ANDRÉE Melly, who has died aged 87, was an actress who made a memorable vampire in the Hammer horror film The Brides of Dracula, shared the first interracial kiss on both stage and TV in Britain, and played Tony Hancock’s girlfriend on radio.

Like her brother, the jazz musician George Melly, she enjoyed a high media profile. This was exemplified by her six years (1968-74) as a panellist on the weekly radio show Just a Minute, chaired by Nicholas Parsons. She was first heard in the fifth episode, in January 1968, just a month after the programme began, and was one of only a handful of regular female panellists, who also included Sheila Hancock and Aimi MacDonald, during the show’s early years.

The BBC saw them as foils for the otherwise male guests, such as Kenneth Williams, Derek Nimmo and Clement Freud, but Melly had the chance to keep them in order when she took over from Parsons as host for one edition in 1972. “Our contribution to the women’s liberation movement,” she described it as at the time.

As a screen actress, she was at her most dramatic in The Brides of Dracula (1960), alongside Peter Cushing’s vampire-vanquishing Dr Van Helsing. She played Gina, a student teacher in Transylvania who turns into a vampire after David Peel’s aristocrat, Baron Meinster, plunges his fangs into her neck.

This followed Melly’s run in the second and third series (1955-56) of Hancock’s Half-Hour on radio. Her character, like the others, took her real name and was introduced as Hancock’s French girlfriend, first in London, then smuggled back to 23 Railway Cuttings, East Cheam, from Paris by Hancock and co-star Bill Kerr.

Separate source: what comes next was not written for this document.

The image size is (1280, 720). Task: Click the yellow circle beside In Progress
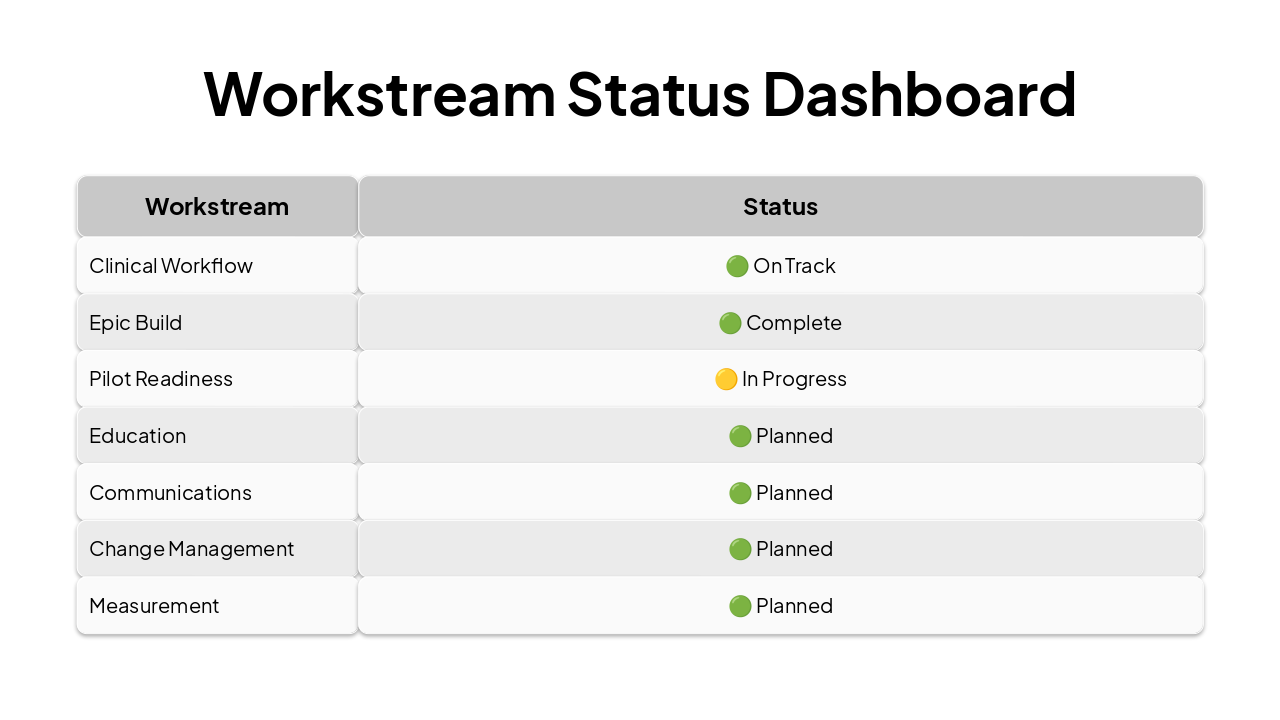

However, before the third series, writers Ray Galton and Alan Simpson decided the gimmick of being French wasn’t working and, from then on, Andrée spoke with a cut-glass English accent.

Shortly afterwards, she made waves on the West End stage in Ted Willis’s play Hot Summer Night (New Theatre, 1958), playing a union leader’s daughter falling in love with a Jamaican man (Lloyd Reckord). As well as being the first interracial kiss on a British stage, it became the first on TV when the play was made for ITV’s Armchair Theatre slot the following year. (A 1964 episode of Emergency – Ward 10 was previously thought to feature TV’s first interracial kiss, but in 2015 this was found to have been predated by Hot Summer Night and a 1962 play, You in Your Small Corner.)

Andrée Melly was born in Liverpool in 1932 to Edith (nee Isaac) and Francis Melly, who worked in the wool trade. She made her stage début aged nine at the Little Theatre, Southport.

On leaving Belvedere High School, she attended Mon Fertile, a Swiss finishing school, then acted in repertory theatre. She spent a season (1952-53) with the Old Vic company and appeared in more than half a dozen West End productions, as well as children’s TV dramas.

Her other film roles included a schoolgirl in The Belles of St Trinian’s (1954) and a wife trying to keep her criminal past from her husband in The Secret Tent (1956).

In the 1970s, she left acting behind to concentrate on family life with her husband, actor Oscar Quitak, whom she married in 1964, and their children, Natasha and Mark.

Together, they ran a health food shop in Cranleigh, Surrey, and, after her brief return to the screen in episodes of the T-Bag children’s TV series (1988 and 1990), moved to Ibiza. Her husband and children survive her.